TEXTO DE LECTURA:
____

Al revés de lo que suele pensarse, especialmente por jóvenes que bostezan ante ella, la democracia es una forma de gobierno franca y atrevida, puesto que a la pregunta acerca de quién debe gobernar la sociedad declara no saberlo, mostrándose dispuesta a entregar el poder a cualquiera que lo gane en elecciones periódicas y sin otra condición que el respeto por los derechos de las minorías derrotadas y por las demás reglas que ella establece para el ejercicio y conservación del poder.

Otras formas de gobierno tienen una respuesta inmediata: la monarquía dice que debe gobernar uno solo, la aristocracia los mejores, y las dictaduras militares, de clase o religiosas, que debe hacerlo una casta o clase social determinada. “No sé quién deba gobernar”, es la franca respuesta de la democracia, de manera que los interesados en el poder deben competir por este y atreverse a entregarlo a aquellos que obtengan para sí la mayoría.

La democracia parte de la base de que en toda sociedad hay innumerables desacuerdos en muy distintos órdenes de cosas, y que ellos, lejos de constituir patologías de las que tendríamos que curarnos, son inseparables de la vida en común, tanto como lo son otros tipos de relaciones sociales: de intercambio, de colaboración, de solidaridad, de competencia. Ni siquiera los conflictos son algo enteramente anómalo, y es por eso que el derecho establece instancias y procedimientos que, una vez acaecido un conflicto, permitan darle un curso pronto, pacífico y eficaz.

____

QUÉ DEBES HACER:
a) Indica si cada afirmación concuerda con el texto sobre la democracia y justifica tu respuesta con las palabras exactas del texto: (i) la democracia afirma saber quién debe gobernar la sociedad; (ii) la aristocracia sostiene que deben gobernar los mejores; (iii) los desacuerdos son patologías de las que la sociedad debe curarse.
b) Extrae de las entradas guardadas, sin cambiar nada, todo lo que va desde la línea que contiene "Click the Zoom Out toolbar button" hasta la línea que contiene "[x=783, y=810]", ambas incluidas.
El texto sobre la democracia y las entradas proceden de fuentes distintas.

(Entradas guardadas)
____

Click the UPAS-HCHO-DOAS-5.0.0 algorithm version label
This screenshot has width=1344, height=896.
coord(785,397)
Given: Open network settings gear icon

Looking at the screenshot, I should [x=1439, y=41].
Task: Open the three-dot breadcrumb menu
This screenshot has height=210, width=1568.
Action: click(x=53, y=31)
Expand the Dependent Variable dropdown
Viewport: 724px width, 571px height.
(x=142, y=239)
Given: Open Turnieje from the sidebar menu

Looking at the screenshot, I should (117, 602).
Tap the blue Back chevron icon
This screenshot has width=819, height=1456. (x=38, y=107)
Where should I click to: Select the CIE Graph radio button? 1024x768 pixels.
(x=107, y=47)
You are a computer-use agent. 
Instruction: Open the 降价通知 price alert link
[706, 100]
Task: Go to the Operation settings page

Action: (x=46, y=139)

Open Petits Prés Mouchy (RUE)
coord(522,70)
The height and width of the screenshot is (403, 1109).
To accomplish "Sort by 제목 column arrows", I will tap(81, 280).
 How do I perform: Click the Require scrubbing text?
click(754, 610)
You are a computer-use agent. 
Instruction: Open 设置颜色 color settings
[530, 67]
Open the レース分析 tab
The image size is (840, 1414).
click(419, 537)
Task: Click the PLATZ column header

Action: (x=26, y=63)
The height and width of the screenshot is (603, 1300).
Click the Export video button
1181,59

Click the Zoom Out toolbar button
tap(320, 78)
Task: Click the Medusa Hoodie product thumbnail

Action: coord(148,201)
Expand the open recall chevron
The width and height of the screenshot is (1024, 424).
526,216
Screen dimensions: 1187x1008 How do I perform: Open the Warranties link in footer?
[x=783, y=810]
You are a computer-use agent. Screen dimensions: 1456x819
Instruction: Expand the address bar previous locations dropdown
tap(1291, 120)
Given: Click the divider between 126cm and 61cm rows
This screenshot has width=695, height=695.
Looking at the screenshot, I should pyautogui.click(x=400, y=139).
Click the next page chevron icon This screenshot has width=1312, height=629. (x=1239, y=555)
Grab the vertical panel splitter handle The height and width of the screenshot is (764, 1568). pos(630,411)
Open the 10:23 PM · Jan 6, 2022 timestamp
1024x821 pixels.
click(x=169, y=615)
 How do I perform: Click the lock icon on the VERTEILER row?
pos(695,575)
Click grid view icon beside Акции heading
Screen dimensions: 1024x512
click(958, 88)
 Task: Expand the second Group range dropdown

____

RESPUESTAS:
a)
(i) No: «a la pregunta acerca de quién debe gobernar la sociedad declara no saberlo».
(ii) Sí: «la aristocracia los mejores».
(iii) No: «lejos de constituir patologías de las que tendríamos que curarnos».

b)
Click the Zoom Out toolbar button
tap(320, 78)
Task: Click the Medusa Hoodie product thumbnail

Action: coord(148,201)
Expand the open recall chevron
The width and height of the screenshot is (1024, 424).
526,216
Screen dimensions: 1187x1008 How do I perform: Open the Warranties link in footer?
[x=783, y=810]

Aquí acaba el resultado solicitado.